__Task to complete__
Reproduce the listing word for word, starting at its first line and stopping after the line that contains "will [125, 68].".

Item-finding records
=-=-=
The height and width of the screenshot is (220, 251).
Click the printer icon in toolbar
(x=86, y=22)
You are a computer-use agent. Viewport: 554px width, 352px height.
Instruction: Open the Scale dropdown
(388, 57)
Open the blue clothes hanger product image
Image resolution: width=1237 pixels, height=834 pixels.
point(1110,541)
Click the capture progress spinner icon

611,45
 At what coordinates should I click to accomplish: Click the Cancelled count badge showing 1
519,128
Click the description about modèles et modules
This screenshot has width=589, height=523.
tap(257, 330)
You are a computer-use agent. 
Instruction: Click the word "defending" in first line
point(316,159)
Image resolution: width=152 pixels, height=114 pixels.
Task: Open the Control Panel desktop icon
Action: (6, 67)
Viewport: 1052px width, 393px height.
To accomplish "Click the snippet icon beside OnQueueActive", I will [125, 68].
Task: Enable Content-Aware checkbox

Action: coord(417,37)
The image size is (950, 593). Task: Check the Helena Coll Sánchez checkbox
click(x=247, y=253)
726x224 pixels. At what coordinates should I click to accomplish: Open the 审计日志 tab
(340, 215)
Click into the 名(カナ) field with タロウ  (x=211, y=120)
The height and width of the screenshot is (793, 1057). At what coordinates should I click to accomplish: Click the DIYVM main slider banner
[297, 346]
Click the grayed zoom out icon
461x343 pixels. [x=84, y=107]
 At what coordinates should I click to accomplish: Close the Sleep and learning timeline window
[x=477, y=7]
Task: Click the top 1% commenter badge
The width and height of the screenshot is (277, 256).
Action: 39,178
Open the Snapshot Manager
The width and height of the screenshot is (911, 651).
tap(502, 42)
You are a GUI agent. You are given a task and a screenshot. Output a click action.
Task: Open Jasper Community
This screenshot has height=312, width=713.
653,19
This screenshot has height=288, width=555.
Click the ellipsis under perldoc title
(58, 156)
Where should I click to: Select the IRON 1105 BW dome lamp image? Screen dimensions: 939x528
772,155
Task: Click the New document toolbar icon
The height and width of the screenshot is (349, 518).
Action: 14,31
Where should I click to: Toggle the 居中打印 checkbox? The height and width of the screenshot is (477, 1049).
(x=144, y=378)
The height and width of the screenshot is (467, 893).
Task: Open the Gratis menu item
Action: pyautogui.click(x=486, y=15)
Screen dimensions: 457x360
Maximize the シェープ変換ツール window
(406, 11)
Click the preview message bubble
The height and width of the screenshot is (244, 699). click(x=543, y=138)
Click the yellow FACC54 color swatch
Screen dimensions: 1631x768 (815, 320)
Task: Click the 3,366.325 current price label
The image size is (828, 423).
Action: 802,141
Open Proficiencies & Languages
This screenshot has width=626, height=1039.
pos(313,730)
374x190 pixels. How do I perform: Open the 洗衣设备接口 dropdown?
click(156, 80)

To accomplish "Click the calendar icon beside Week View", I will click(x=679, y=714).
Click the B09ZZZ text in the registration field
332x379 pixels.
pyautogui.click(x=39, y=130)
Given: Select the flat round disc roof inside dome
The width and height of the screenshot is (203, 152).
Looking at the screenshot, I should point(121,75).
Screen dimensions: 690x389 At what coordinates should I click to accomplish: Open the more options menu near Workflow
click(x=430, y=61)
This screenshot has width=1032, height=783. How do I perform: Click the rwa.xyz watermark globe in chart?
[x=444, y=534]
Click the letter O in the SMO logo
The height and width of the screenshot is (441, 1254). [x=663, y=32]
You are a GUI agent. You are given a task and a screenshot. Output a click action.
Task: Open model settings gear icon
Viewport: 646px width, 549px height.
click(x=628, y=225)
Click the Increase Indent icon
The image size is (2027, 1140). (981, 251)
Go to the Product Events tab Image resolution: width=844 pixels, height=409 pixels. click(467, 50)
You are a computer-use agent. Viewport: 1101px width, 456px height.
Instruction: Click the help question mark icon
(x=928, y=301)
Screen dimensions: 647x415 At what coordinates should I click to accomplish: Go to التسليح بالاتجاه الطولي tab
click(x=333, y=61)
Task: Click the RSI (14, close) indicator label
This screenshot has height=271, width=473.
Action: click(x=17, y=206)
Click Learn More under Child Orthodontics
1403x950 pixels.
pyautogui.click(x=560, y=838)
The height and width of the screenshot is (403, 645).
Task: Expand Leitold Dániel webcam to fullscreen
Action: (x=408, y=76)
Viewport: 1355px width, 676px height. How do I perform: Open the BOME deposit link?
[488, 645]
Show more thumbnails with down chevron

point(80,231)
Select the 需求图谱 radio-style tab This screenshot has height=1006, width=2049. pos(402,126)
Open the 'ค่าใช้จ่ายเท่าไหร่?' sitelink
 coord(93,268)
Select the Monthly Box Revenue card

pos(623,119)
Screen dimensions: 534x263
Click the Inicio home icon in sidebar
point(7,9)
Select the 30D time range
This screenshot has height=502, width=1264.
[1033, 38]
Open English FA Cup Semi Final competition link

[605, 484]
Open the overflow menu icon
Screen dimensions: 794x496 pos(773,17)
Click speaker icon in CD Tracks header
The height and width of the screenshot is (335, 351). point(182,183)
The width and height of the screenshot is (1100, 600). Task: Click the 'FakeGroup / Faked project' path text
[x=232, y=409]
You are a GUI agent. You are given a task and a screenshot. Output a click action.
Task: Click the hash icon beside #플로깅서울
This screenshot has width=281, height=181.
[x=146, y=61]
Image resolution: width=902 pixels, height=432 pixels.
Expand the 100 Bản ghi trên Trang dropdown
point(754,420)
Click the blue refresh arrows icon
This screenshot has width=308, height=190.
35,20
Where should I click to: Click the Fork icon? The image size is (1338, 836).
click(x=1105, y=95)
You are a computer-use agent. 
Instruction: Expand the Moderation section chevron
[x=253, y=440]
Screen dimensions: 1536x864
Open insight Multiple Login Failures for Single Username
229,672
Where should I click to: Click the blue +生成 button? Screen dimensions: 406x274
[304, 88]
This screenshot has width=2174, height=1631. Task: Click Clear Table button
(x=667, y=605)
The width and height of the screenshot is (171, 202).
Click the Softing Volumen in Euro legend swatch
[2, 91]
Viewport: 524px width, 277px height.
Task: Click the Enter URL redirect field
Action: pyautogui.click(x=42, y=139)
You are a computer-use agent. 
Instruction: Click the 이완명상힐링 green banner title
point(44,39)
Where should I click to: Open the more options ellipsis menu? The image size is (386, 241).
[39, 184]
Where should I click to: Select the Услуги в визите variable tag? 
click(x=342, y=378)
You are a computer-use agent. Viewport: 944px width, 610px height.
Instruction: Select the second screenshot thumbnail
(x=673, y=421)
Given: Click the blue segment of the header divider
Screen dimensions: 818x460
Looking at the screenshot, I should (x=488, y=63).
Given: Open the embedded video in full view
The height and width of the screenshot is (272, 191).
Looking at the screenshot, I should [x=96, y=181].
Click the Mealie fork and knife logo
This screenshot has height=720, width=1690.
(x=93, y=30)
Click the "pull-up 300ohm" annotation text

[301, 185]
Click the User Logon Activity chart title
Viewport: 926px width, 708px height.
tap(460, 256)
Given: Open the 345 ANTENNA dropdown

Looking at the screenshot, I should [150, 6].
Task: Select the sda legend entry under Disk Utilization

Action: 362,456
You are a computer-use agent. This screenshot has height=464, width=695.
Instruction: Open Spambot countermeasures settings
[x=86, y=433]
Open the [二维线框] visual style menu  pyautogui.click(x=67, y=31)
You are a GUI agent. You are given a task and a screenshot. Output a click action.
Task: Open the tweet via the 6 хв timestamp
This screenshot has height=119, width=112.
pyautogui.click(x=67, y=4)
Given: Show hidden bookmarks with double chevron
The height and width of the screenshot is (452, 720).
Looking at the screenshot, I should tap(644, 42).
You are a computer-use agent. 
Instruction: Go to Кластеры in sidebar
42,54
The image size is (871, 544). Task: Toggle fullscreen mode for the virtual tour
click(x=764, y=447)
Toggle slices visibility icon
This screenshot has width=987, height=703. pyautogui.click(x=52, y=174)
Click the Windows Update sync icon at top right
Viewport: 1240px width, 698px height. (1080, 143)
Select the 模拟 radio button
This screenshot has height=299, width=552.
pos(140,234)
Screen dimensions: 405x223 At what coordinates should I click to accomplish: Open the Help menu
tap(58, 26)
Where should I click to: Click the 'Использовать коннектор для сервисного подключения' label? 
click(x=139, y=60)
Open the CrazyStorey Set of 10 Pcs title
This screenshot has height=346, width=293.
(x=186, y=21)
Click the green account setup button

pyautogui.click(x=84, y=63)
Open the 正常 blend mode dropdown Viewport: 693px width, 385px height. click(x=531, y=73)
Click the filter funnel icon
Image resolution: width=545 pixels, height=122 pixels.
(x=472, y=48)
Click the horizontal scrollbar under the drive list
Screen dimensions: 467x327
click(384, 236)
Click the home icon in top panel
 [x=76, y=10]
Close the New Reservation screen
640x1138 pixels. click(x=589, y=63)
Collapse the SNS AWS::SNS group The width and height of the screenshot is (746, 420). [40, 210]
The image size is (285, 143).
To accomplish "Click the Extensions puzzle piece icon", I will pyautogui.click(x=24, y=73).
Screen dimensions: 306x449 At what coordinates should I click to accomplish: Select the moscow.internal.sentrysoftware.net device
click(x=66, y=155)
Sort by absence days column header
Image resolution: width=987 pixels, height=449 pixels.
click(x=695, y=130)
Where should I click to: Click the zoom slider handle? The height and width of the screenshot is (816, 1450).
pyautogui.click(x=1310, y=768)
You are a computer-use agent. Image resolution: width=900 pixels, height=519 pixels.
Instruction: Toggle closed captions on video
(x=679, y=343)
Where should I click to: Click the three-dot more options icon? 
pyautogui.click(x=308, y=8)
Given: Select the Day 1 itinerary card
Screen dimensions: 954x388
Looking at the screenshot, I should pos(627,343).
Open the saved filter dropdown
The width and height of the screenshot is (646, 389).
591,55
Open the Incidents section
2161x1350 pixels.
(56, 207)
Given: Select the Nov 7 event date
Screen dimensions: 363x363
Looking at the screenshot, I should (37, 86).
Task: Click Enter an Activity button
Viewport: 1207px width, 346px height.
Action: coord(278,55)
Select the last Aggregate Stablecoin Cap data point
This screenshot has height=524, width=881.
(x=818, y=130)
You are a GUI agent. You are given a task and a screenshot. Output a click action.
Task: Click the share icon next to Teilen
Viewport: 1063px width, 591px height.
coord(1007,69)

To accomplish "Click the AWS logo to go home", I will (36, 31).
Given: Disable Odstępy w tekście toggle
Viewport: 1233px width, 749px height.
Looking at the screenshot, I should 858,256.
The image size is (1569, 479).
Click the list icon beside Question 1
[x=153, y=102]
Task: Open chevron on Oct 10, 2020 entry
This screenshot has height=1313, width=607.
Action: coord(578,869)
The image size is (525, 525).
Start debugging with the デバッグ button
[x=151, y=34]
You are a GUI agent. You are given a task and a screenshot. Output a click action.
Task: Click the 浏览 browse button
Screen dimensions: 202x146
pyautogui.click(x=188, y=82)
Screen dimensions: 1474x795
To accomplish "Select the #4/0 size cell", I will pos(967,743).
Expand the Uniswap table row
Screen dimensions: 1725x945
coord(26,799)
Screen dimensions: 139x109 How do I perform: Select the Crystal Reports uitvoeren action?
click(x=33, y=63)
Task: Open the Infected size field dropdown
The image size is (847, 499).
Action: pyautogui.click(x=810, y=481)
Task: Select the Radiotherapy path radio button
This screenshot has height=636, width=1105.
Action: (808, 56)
=-=-=
__Solution to this exercise__
The height and width of the screenshot is (220, 251).
Click the printer icon in toolbar
(x=86, y=22)
You are a computer-use agent. Viewport: 554px width, 352px height.
Instruction: Open the Scale dropdown
(388, 57)
Open the blue clothes hanger product image
Image resolution: width=1237 pixels, height=834 pixels.
point(1110,541)
Click the capture progress spinner icon

611,45
 At what coordinates should I click to accomplish: Click the Cancelled count badge showing 1
519,128
Click the description about modèles et modules
This screenshot has width=589, height=523.
tap(257, 330)
You are a computer-use agent. 
Instruction: Click the word "defending" in first line
point(316,159)
Image resolution: width=152 pixels, height=114 pixels.
Task: Open the Control Panel desktop icon
Action: (6, 67)
Viewport: 1052px width, 393px height.
To accomplish "Click the snippet icon beside OnQueueActive", I will [125, 68].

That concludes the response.